Provided entries ->
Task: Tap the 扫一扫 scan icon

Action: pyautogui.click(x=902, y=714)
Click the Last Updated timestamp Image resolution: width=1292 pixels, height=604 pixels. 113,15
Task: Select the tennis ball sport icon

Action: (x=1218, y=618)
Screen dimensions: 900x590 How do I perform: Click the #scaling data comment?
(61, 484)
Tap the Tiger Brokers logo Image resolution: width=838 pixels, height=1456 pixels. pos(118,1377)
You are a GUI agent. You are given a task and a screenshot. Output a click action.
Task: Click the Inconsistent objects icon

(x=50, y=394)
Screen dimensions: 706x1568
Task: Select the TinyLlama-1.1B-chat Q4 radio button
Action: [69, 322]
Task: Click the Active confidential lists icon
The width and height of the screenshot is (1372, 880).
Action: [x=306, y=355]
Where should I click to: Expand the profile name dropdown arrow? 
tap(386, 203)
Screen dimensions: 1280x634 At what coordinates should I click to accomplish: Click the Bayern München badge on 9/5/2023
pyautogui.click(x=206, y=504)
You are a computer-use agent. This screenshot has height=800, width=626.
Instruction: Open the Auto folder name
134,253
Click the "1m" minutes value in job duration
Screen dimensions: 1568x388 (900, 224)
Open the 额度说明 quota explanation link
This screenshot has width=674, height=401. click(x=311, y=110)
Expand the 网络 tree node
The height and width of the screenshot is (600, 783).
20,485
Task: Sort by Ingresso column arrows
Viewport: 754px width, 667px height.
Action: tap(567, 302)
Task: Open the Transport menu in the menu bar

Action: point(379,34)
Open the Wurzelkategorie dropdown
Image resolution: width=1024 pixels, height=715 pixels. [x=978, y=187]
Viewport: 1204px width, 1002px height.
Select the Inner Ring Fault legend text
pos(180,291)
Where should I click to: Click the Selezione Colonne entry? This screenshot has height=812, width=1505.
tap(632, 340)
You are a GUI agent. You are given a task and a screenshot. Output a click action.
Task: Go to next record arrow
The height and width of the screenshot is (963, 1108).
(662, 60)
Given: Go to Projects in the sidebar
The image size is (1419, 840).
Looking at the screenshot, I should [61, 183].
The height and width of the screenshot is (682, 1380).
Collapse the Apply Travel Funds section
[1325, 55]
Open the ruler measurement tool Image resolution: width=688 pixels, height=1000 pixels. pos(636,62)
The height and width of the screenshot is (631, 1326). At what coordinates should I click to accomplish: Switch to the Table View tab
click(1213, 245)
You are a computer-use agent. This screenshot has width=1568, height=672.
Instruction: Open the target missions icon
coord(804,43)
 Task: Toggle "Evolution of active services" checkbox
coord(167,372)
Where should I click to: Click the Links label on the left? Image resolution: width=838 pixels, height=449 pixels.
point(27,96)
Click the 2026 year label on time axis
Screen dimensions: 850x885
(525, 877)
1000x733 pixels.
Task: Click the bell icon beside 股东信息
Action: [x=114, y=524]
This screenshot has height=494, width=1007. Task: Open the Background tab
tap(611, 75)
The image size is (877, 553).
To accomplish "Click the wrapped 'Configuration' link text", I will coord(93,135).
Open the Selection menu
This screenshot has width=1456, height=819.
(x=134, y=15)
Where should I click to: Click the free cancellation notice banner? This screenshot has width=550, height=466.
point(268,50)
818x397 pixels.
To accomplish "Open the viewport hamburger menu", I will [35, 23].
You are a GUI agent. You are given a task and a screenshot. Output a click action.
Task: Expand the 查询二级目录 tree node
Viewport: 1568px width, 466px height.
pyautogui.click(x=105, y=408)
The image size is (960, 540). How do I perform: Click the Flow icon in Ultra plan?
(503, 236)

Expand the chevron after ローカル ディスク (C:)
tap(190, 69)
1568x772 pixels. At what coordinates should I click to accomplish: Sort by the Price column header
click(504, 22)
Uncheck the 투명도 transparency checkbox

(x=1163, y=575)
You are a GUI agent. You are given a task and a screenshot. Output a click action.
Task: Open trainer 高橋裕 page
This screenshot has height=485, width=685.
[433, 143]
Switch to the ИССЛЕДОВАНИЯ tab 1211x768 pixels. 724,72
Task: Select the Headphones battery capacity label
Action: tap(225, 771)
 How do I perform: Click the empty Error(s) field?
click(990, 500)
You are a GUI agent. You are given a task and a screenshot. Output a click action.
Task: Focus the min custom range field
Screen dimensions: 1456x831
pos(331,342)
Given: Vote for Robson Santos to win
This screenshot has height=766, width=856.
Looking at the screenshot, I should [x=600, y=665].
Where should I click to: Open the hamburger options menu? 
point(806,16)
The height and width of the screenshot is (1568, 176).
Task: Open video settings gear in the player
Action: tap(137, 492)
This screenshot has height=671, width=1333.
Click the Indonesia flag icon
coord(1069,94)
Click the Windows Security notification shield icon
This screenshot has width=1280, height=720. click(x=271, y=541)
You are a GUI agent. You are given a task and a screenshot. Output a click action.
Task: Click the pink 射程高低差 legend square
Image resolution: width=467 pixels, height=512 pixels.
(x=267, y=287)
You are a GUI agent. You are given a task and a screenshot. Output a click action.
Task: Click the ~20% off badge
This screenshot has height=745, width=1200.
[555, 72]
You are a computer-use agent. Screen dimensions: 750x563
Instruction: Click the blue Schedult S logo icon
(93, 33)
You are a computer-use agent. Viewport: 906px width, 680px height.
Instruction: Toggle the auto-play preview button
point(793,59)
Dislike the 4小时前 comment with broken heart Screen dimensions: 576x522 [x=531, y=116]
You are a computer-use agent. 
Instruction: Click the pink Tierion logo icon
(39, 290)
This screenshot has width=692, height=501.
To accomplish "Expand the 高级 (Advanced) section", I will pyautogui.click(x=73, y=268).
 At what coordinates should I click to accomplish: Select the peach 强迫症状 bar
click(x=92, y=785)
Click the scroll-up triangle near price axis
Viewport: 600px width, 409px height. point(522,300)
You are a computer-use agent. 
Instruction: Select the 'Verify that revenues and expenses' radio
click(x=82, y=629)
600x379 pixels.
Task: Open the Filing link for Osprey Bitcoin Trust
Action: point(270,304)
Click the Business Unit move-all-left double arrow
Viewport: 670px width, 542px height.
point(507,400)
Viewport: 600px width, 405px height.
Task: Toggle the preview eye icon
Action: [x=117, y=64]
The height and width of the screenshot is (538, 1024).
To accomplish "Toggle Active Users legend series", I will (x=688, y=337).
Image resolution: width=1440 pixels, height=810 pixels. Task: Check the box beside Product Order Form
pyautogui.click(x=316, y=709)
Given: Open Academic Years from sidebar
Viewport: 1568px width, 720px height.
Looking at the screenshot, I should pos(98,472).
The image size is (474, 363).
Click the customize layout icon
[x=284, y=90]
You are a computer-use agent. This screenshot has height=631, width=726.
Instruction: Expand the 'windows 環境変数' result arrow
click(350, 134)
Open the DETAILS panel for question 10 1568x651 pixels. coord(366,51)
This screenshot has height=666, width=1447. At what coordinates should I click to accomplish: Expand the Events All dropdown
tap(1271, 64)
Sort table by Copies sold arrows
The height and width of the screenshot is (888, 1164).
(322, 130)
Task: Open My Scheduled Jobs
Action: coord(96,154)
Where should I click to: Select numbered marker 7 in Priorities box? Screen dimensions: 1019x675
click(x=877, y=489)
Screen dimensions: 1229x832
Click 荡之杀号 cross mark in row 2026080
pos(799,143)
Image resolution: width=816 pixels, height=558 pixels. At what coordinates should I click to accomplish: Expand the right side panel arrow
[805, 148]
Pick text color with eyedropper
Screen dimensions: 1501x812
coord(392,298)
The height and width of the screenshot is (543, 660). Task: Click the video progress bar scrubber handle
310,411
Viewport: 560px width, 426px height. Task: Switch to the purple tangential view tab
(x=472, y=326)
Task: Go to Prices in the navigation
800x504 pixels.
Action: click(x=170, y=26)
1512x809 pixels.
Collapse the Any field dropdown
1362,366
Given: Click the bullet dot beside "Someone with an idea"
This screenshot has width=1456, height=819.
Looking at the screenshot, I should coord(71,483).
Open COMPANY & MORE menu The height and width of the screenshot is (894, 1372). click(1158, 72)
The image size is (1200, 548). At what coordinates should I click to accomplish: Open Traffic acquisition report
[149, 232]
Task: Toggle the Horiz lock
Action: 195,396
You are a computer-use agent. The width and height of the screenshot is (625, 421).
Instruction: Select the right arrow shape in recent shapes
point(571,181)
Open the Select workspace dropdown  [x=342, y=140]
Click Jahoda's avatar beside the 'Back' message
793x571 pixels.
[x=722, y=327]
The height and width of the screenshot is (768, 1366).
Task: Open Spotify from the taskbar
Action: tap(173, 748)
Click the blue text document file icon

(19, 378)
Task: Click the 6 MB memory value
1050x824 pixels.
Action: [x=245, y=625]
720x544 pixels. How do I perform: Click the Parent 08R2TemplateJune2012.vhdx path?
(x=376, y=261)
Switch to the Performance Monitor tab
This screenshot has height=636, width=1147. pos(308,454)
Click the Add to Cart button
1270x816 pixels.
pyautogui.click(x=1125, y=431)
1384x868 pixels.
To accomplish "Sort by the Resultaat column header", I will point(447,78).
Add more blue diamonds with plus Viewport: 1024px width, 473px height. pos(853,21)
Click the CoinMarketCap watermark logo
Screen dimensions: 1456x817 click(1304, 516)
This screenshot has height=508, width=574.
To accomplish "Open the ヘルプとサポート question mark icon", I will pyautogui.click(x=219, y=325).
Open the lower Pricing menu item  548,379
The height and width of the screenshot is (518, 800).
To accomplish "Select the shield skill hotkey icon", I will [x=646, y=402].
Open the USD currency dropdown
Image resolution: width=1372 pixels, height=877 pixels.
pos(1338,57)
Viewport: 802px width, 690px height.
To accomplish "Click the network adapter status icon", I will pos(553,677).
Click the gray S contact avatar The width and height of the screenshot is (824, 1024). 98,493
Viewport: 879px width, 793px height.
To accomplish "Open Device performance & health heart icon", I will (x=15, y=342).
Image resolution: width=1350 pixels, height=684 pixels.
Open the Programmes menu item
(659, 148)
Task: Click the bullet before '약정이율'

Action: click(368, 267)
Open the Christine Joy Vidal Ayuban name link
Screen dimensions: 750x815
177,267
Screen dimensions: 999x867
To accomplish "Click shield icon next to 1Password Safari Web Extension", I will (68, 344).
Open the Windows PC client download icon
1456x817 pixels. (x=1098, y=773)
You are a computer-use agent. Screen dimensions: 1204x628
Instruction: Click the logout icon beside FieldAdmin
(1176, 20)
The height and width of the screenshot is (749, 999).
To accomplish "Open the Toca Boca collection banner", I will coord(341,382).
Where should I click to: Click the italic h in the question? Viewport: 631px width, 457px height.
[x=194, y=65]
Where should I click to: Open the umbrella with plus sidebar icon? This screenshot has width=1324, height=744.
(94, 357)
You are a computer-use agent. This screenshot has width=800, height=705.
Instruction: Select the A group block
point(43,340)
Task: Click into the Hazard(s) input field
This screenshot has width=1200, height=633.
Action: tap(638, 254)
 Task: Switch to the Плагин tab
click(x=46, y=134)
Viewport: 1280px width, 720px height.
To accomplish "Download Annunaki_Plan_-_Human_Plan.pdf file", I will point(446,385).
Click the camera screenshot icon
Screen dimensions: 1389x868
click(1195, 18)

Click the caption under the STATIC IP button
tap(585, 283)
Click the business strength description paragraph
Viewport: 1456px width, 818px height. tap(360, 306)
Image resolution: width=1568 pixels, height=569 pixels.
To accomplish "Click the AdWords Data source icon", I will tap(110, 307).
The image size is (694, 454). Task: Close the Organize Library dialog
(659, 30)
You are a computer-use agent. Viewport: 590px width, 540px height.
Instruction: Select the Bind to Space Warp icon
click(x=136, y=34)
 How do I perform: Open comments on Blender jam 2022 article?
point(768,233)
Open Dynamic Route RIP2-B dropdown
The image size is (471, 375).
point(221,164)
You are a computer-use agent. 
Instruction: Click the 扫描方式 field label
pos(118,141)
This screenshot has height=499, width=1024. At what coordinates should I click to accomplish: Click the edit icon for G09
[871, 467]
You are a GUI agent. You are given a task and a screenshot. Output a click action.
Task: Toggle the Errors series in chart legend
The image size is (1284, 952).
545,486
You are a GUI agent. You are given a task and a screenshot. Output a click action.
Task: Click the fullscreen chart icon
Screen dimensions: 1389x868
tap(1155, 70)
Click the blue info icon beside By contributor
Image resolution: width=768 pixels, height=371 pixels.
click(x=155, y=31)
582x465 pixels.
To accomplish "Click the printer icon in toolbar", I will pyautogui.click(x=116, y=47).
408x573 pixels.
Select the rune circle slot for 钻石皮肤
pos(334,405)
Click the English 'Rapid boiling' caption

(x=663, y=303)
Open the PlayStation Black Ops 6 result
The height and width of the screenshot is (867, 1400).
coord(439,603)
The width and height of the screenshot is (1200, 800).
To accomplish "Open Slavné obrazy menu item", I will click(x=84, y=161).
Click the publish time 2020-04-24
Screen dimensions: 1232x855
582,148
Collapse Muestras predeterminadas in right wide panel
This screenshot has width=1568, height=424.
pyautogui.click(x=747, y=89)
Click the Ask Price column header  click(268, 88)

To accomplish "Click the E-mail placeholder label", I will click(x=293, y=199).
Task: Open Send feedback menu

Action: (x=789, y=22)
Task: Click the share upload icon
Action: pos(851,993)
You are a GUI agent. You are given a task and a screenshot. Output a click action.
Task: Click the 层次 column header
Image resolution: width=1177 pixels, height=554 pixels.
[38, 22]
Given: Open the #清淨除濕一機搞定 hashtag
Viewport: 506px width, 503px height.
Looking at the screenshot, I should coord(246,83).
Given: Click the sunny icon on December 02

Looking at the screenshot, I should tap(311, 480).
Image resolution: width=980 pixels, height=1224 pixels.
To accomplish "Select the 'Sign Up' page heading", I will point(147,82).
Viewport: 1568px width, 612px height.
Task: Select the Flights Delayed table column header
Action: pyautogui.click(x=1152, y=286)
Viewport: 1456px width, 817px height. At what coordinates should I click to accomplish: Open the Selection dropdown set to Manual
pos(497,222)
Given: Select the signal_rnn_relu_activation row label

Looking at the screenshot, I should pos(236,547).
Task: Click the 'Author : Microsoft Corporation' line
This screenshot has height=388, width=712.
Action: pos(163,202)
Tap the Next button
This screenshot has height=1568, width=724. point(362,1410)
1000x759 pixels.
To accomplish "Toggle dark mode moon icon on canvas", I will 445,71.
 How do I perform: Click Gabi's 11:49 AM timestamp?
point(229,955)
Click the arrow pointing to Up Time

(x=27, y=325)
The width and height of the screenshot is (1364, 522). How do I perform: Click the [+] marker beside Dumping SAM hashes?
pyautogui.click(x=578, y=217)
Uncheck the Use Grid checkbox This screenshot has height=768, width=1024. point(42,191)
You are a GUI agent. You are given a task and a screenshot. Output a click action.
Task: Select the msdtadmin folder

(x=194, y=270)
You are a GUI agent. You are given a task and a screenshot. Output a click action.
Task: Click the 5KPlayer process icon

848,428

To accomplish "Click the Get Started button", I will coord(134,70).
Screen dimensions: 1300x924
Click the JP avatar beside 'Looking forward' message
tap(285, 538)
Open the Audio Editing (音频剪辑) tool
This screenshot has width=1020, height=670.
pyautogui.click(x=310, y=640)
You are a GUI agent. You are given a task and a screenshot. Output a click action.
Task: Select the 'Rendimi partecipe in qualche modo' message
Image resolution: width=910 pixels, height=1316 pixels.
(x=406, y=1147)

Exercise instructions -> Please reproduce exactly the lines in the listing above from the one containing "Screen dimensions: 1300x924" through the one containing "Task: Select the 'Rendimi", both included, and nothing more.

Response to this exercise ->
Screen dimensions: 1300x924
Click the JP avatar beside 'Looking forward' message
tap(285, 538)
Open the Audio Editing (音频剪辑) tool
This screenshot has width=1020, height=670.
pyautogui.click(x=310, y=640)
You are a GUI agent. You are given a task and a screenshot. Output a click action.
Task: Select the 'Rendimi partecipe in qualche modo' message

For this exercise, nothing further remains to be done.